Cerasoli, M. (2011). Effetti territoriali dei processi di privatizzazione delle infrastrutture. Il caso delle ferrovie dello Stato e il progetto Alta Velocità.. In Abitare L’Italia. Territori, economie, disuguaglianze (pp.1-10).

Effetti territoriali dei processi di privatizzazione delle infrastrutture. Il caso delle ferrovie dello Stato e il progetto Alta Velocità.

CERASOLI, MARIO
2011-01-01

Abstract

Fino ad oggi sono stati pubblicati diversi studi sugli effetti economici della privatizzazione delle infrastrutture. Tuttavia non è ancora stato affrontato in senso organico il tema degli effetti territoriali della privatizzazione delle infrastrutture. Le direttive comunitarie in materia di liberalizzazione delle infrastrutture nascono tra la fine degli anni ’80 e l’inizio dei ’90 con il fine di rilanciare i diversi settori interessati e di regolare i diversi mercati nazionali, concentrando l’attenzione sugli aspetti della concorrenza e della integrazione. Ciò ha riguardato anche – e soprattutto – il settore ferroviario. Questo processo di liberalizzazione/privatizzazione ha, tuttavia, generato e continua a generare effetti in termini di qualità ed efficienza dei servizi erogati e, ancor più, sullo sviluppo delle reti ferroviarie e sta de-terminando evidenti ricadute territoriali legate principalmente alle modifiche dei bacini di mobilità e alla conseguente distribuzione della popolazione e delle attività economiche, ricadute però che non sembrano essere state prese adeguatamente in considerazione a Brussels.
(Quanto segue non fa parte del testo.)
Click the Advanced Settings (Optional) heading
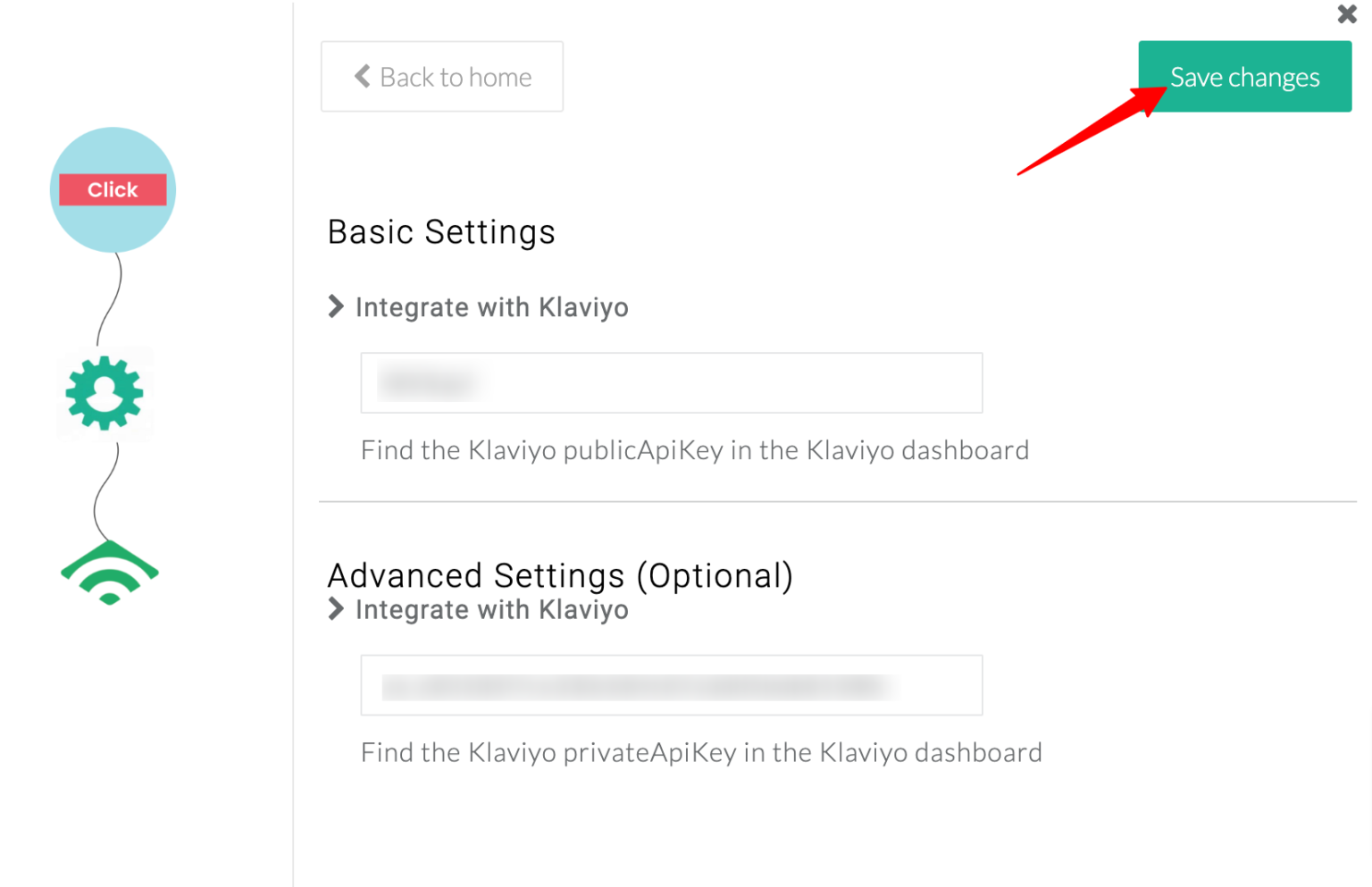The width and height of the screenshot is (1372, 887). [560, 575]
In Italia la privatizzazione del settore ferroviario, se da un lato ha rispettato scrupolosamente le direttive comunitarie in materia, dall’altro ancora oggi presenta aspetti di inefficienza legati al fatto che si sono trasformati gli assetti societari ma non gli aspetti della proprietà, restata in mano pubblica, minando di fatto la reale concorrenza. In questo contesto si è venuto a collocare il progetto Alta Velocità, che ha portato ulteriori fattori di trasformazione degli assetti territoriali in termini di variazione dei confini dei sistemi regionali, delle aree di gravitazione metropolitana, dei contesti insediativi locali, e, conseguentemente, del modello di mobilità. Pur se molto recente, l’Alta Velocità rappresenta un caso di studio significativo, in quanto rappresentativo sia del processo di privatizzazione delle ferrovie che degli effetti territoriali legati alla realizzazione di una infrastruttura. Il quadro che ne deriva è pertanto già oggi di per se sufficiente a evidenziare il divario che si è andato a formare tra “reti veloci” e “reti lente”, tra territori e città “veloci” e territori e città “lente” e le trasformazioni in atto sui sistemi regionali, sulle aree di gravitazione metropolitana e sui contesti insediativi locali, così come definiti dalla ricerca Itaten (1996).
2011
Cerasoli, M. (2011). Effetti territoriali dei processi di privatizzazione delle infrastrutture. Il caso delle ferrovie dello Stato e il progetto Alta Velocità.. In Abitare L’Italia. Territori, economie, disuguaglianze (pp.1-10).